For nearly twenty years I have thought of myself as a BuJew (Buddhist/Jew).  I went regularly to dharma talks and often weekend retreats at Upaya Zen Center in Santa Fe.  I continued my meditation practice. During COVID I even increased my meditative practice, thrilled with all that was available online, especially at Upaya.  I was fascinated with The Hidden Lamp, “a collection of one hundred koans and stories of Buddhist women from the time of Buddha to the present day.”

This revolutionary book brings together many teaching stories that were hidden for centuries, unknown until this volume. These stories are extraordinary expressions of freedom and fearlessness, relevant for men and women of any time or place. In these pages we meet nuns, laywomen practicing with their families, famous teachers honored by emperors, and old women selling tea on the side of the road.

Each story is accompanied by a reflection by a contemporary woman teacher—personal responses that help bring the old stories alive for readers today—and concluded by a final meditation for the reader, a question from the editors meant to spark further rumination and inquiry.  https://wisdomexperience.org/product/hidden-lamp/

I even began attending special workshops led by Sensei Zenshin Florence Caplow, happening nine or ten times a year, that looked at a different story each time and then encouraged us to write, based on key words that stood out to us.  I did that for two years, and then one time while doing it I had an aha moment:  in a way, I was doing midrash on another patriarchal religion.

I felt sad and a bit lost again.  This was not my story either.  I continued my meditation practice but I found myself less motivated to attend dharma talks.  I still held onto much of the philosophy of loving kindness, mindfulness, and offering prayer to all people.

Then this High Holiday season, I streamed services from Central Synagogue in NYC.  I had streamed them before and liked them.  This year was different.  I had lost over 30 lbs.  and could move/dance again and so I found myself inspired by quite a few of the traditional melodies like Hashivenu and V’al Kulam.  These were prayers I had previously choreographed, and since I was at home alone, I got up and danced.  A feeling I hadn’t experienced for years returned.  A spiritual high.  Central’s service is filled with the most amazing music.  Led by Angela Buchdahl, who is ordained as both a rabbi and a cantor, the services incorporate an outstanding selection of music, and even if I still have problems with the prayers in English, the music takes me to a spiritual place I haven’t been for a long time.  The sermons by all Central’s rabbis are thoughtful, and the congregation is involved in social action – even a prison project.

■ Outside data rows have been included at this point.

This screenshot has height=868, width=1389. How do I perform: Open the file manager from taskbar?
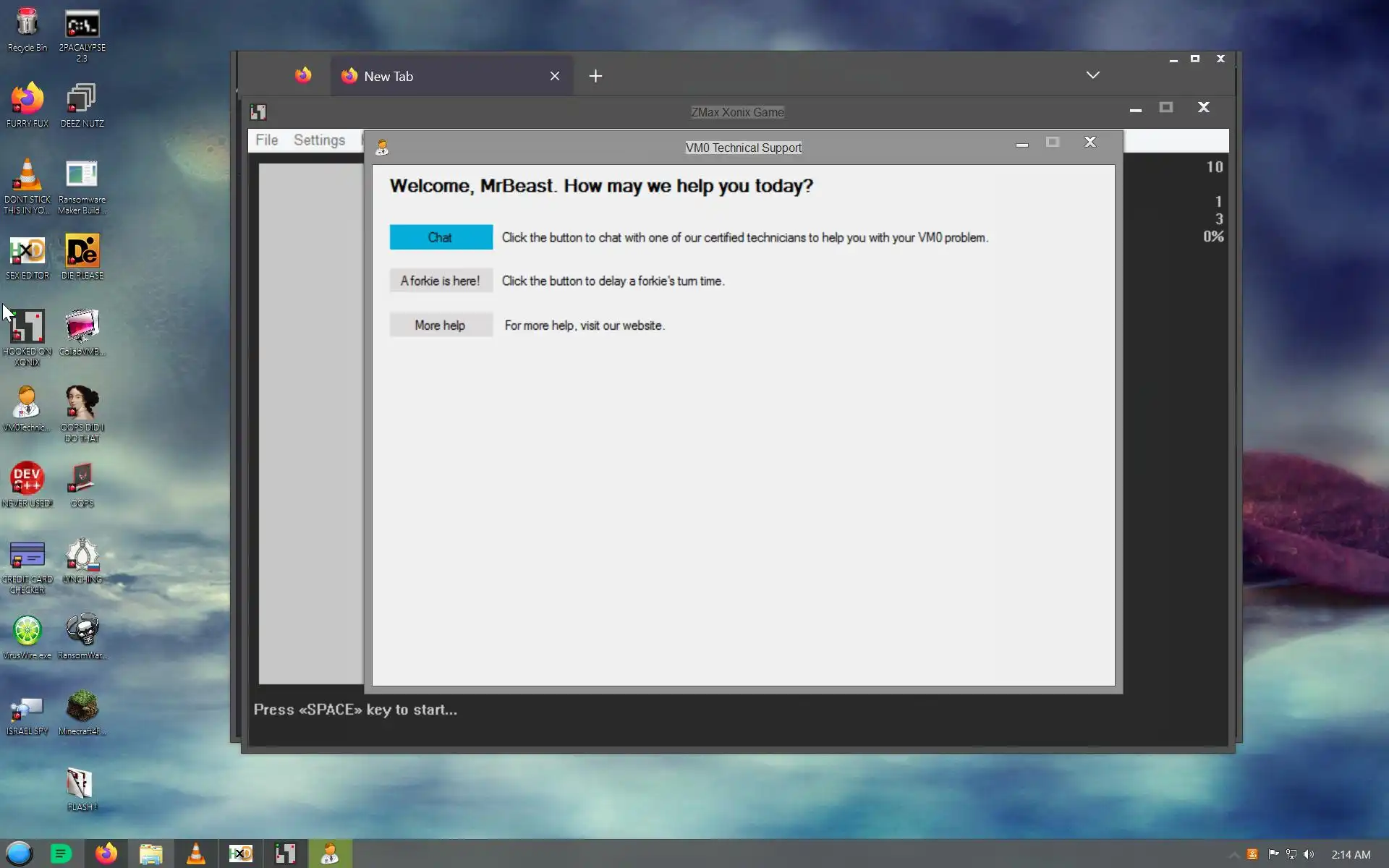click(x=150, y=854)
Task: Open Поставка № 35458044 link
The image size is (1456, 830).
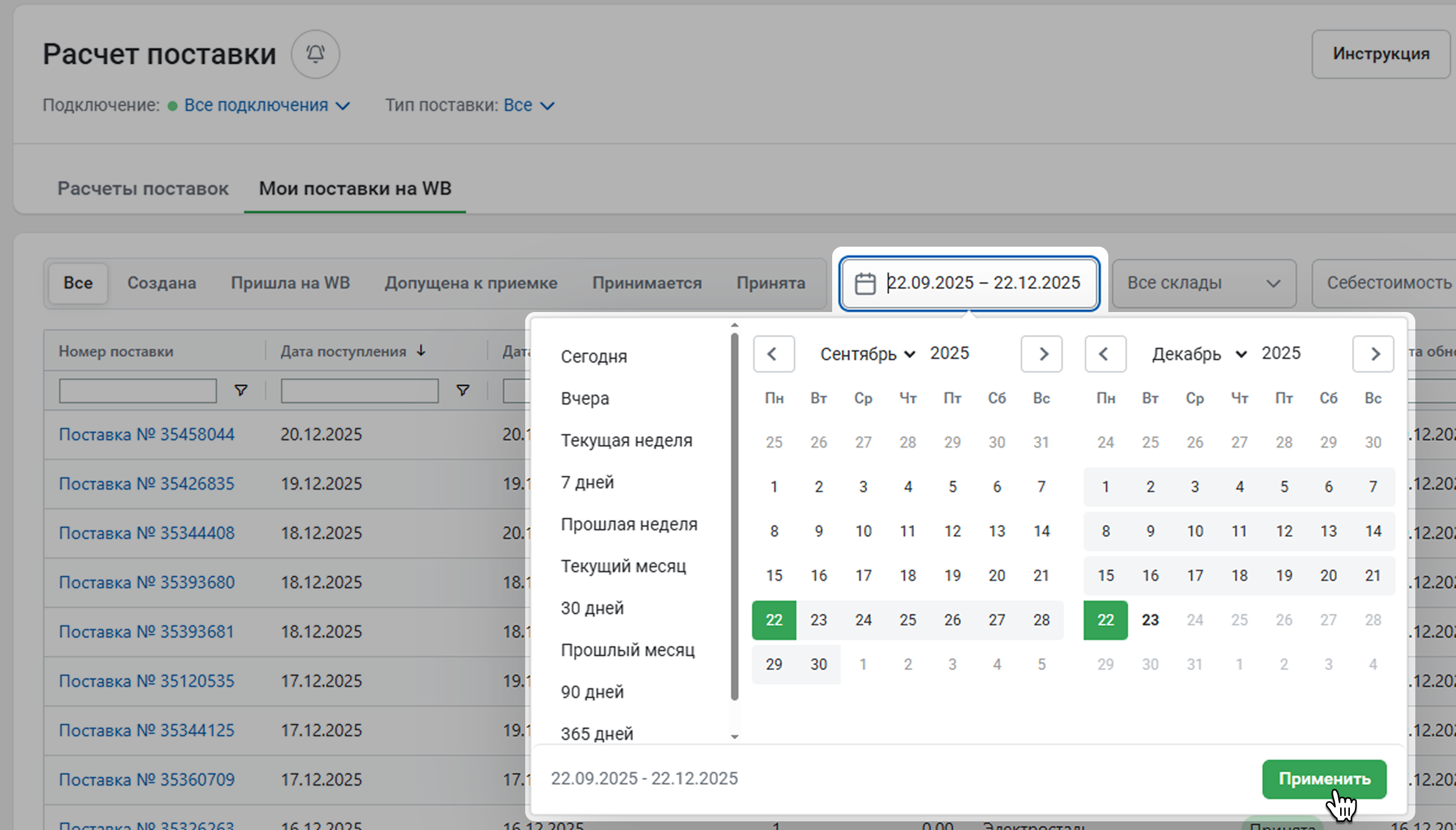Action: click(x=147, y=435)
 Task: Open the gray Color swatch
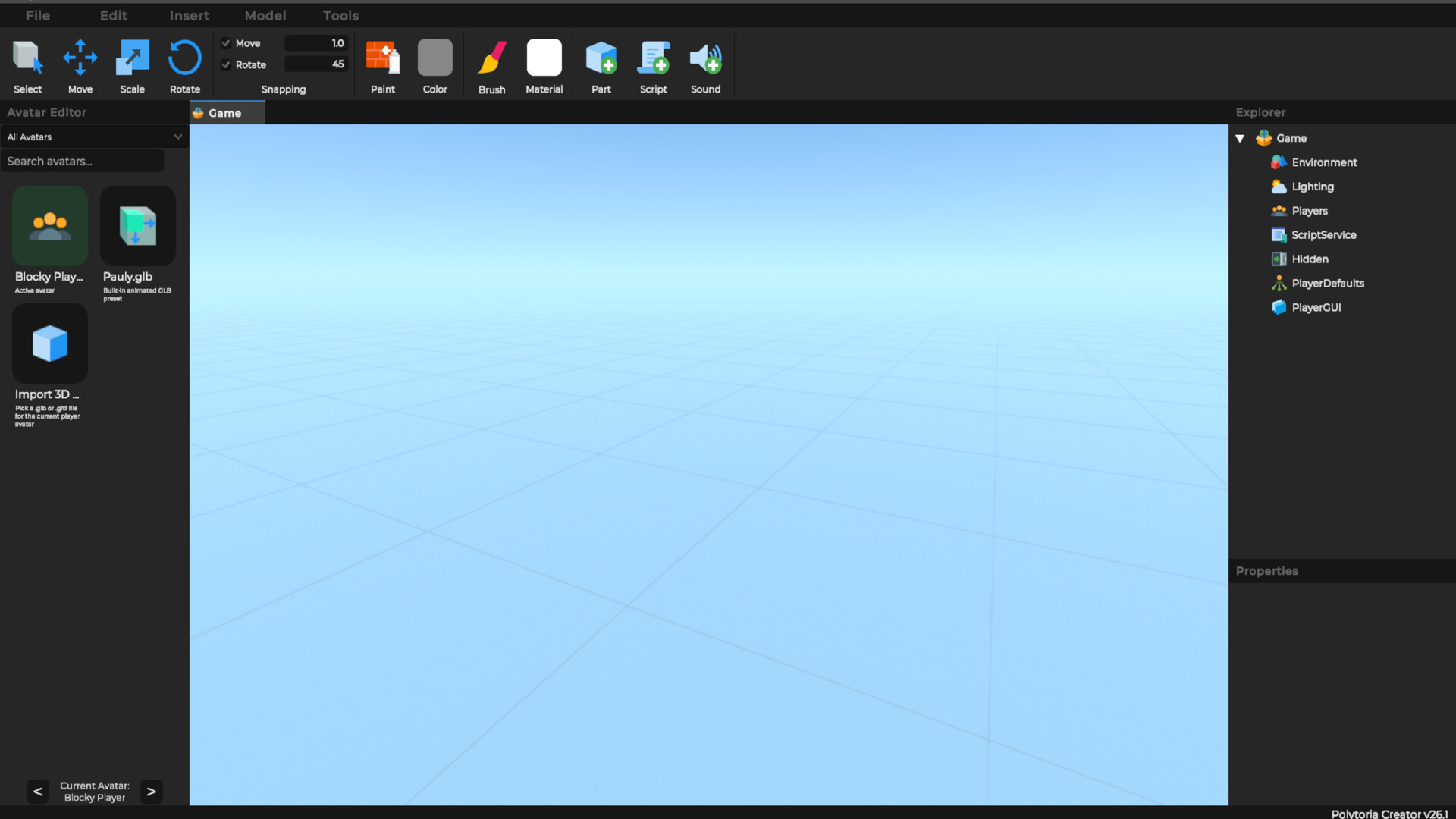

During COVID, Central Synagogue streamed and was excellent at building a large online following.  They then formalized the online streaming with a program they call The Neighborhood (I thought of Mr. Rogers and his neighborhood when I first heard its name), where people can join and participate in additional programs via Zoom.  I surprised myself and joined right after the Yom Kippur service.  So, the question I opened with… can one go home again?  I think so, with a new awareness.  My thoughts are I am the person who brings mindfulness and meditation from a twenty-plus-year regular practice, to find transcendence in dance by becoming the prayer or text rooted in my Jewish tradition.